Catenaa, Friday, February 28, 2025-Bybit released a detailed forensic report on February 26, 2025, confirming a $1.5 billion hack that exploited a vulnerability in the Safe Wallet infrastructure.
The attack, which was first detected on February 21, targeted Bybit’s Ethereum multisignature cold wallet. Forensic analysis by Sygnia revealed that malicious JavaScript code was injected into Safe Wallet’s AWS S3 bucket, altering transaction details during the signing process.
This manipulation allowed the hacker to reroute funds from Bybit’s cold wallet to external addresses.
The breach, which involved the deployment of sophisticated malicious contracts, drained 401,347 Ether, as well as other Ethereum-based assets. The stolen funds were then laundered through multiple wallet addresses, making recovery efforts extremely difficult. Despite the attack, Bybit’s security infrastructure was not directly compromised, and investigators traced the vulnerability to Safe Wallet, a third-party service used for digital asset storage.

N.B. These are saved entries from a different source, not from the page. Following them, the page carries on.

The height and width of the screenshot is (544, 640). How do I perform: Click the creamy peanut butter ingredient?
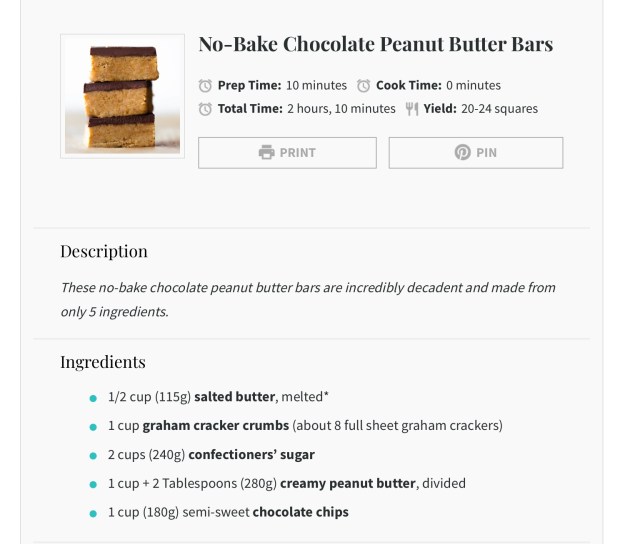click(x=286, y=484)
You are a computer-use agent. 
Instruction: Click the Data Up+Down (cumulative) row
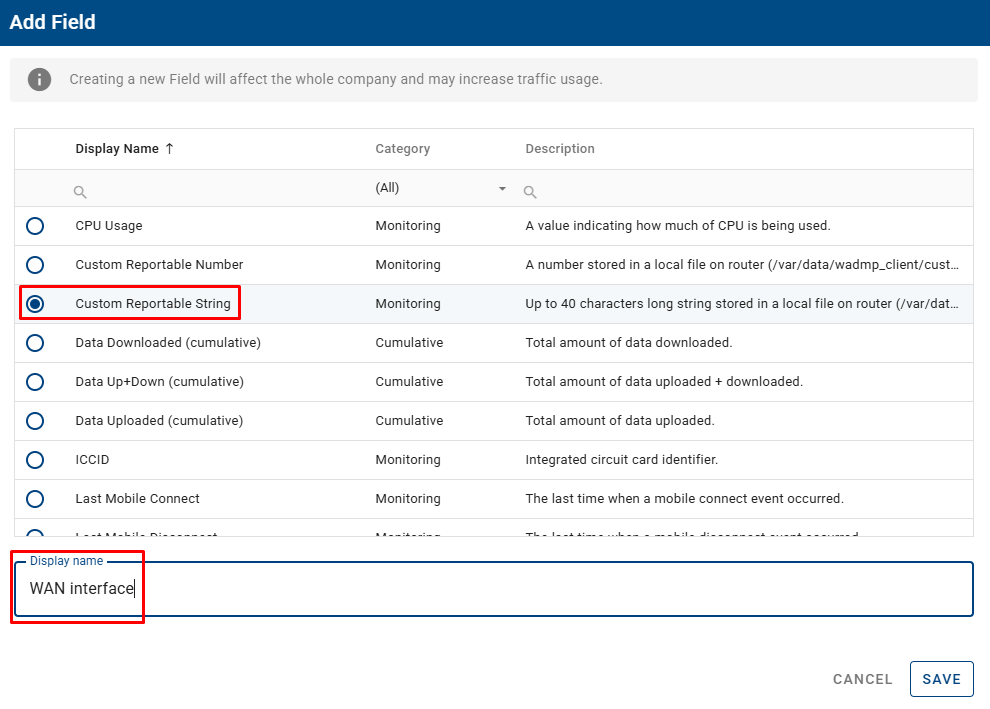(159, 382)
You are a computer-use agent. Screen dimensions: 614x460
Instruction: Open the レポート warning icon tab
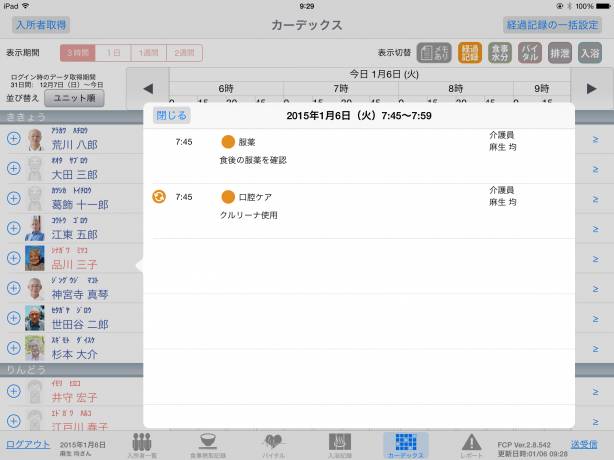coord(471,445)
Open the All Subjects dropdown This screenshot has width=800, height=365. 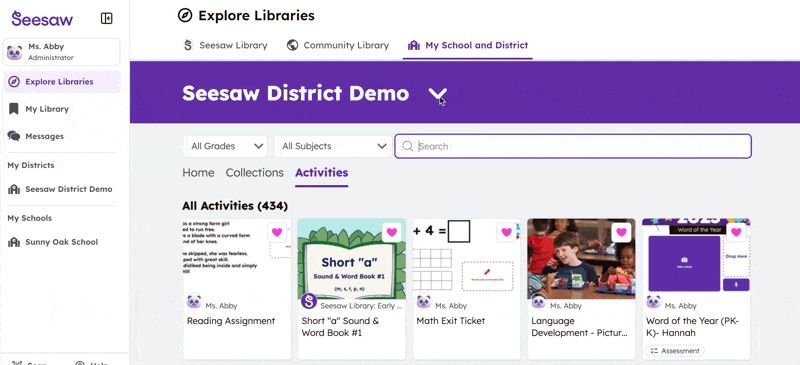(333, 146)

The breach highlights the risks associated with relying on third-party services for digital asset management. The injected code had been placed on Safe Wallet’s system on February 19, 2025, and was only activated during transactions from Bybit’s multisig wallet.
Blockchain forensics revealed that the malicious contracts deployed by the attacker remained dormant until they were triggered, allowing the funds to be diverted.
In response, decentralized exchange Chainflip has implemented a protocol upgrade to block the laundering of stolen funds, enhancing security for Ethereum transactions. The attack underscores the need for continuous security reviews, enhanced monitoring, and tighter control over third-party integrations to mitigate such risks in the future.